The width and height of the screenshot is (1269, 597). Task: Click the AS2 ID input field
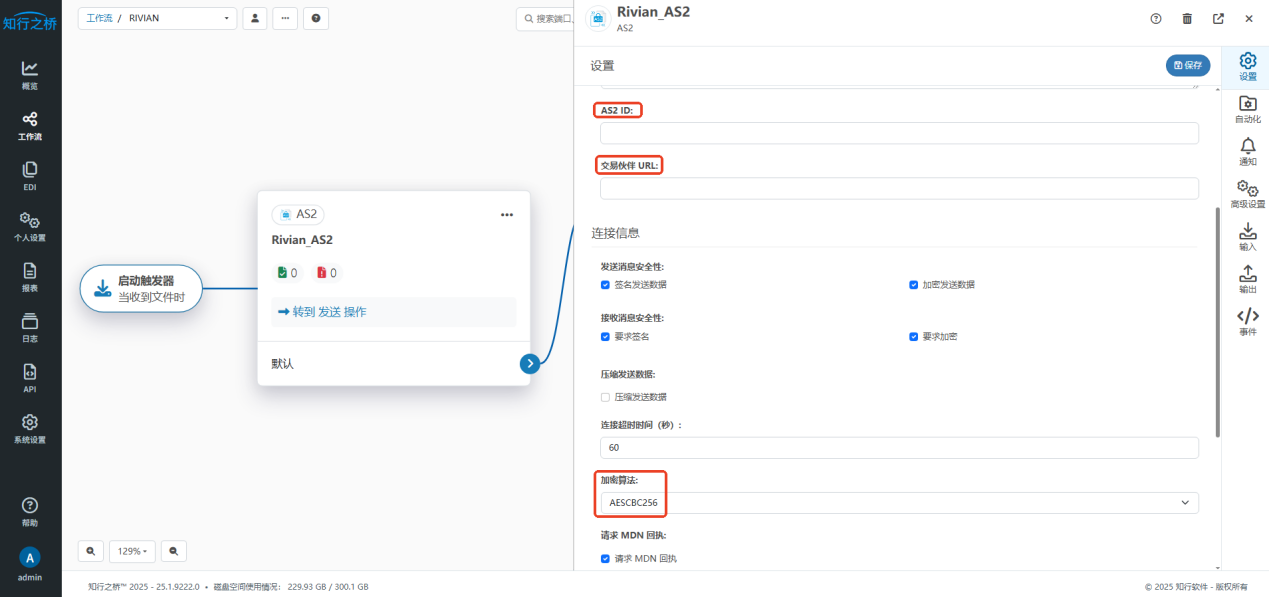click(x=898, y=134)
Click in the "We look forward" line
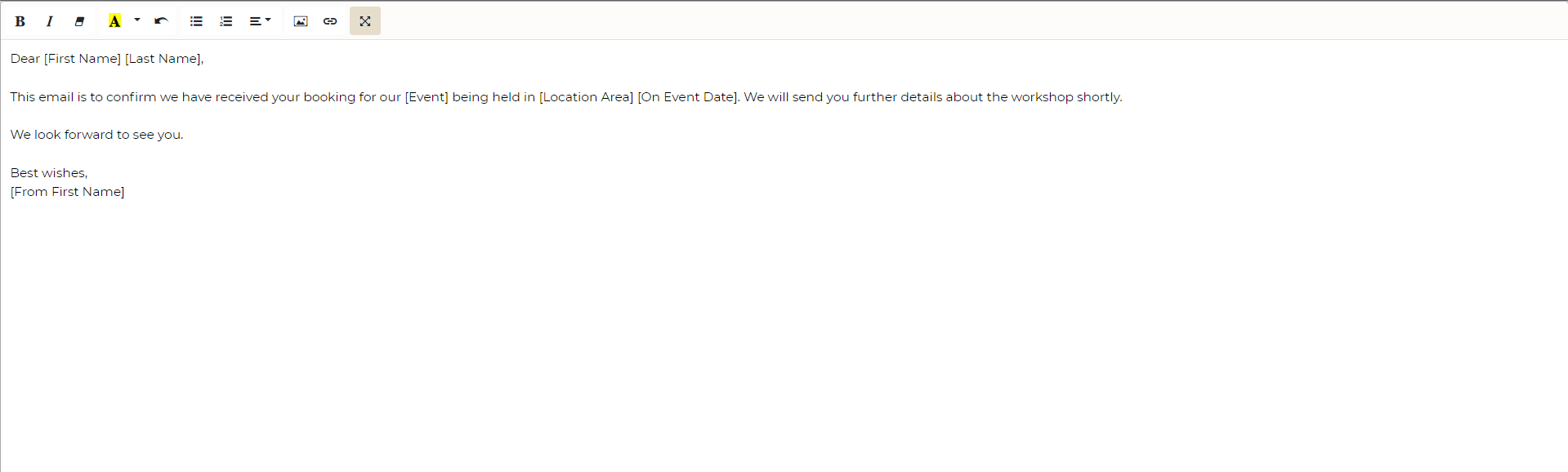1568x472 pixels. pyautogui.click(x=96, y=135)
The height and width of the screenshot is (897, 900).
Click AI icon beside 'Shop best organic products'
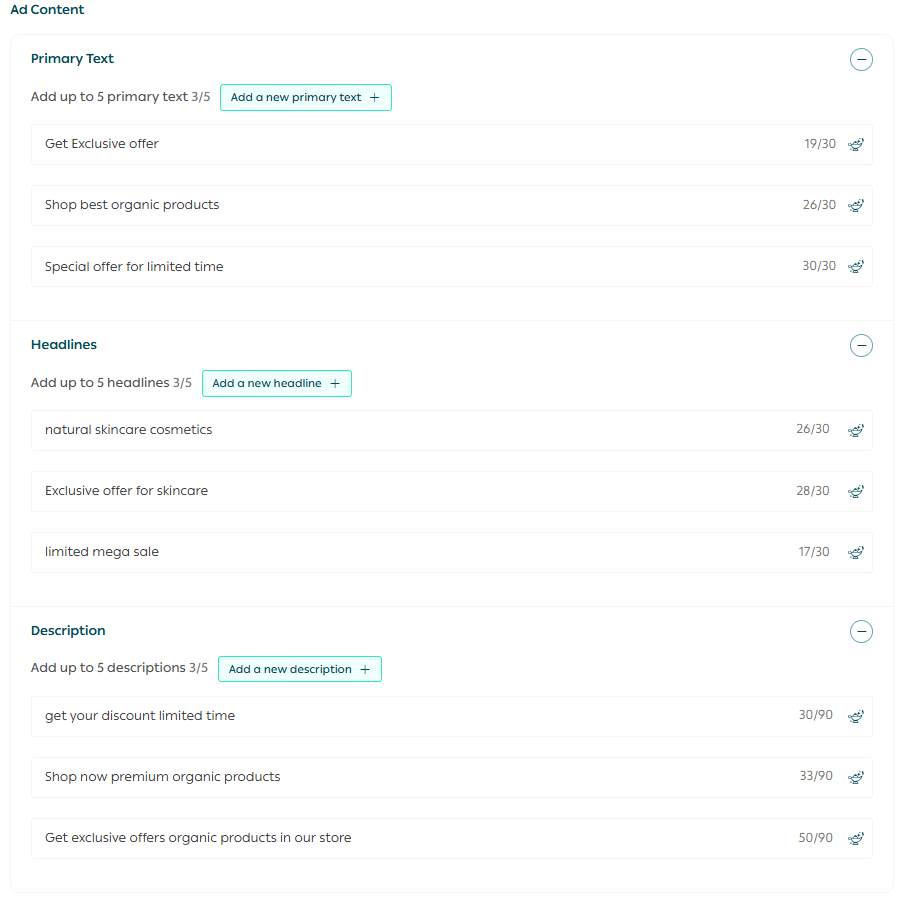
--
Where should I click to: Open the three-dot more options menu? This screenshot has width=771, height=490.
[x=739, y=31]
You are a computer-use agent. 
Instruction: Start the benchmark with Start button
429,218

_Exercise prompt_
Could you repeat exactly the lines above from the line with "The height and" up to and including the line with "Click AI icon", and only those?

_Your solution_
The height and width of the screenshot is (897, 900).
Click AI icon beside 'Shop best organic products'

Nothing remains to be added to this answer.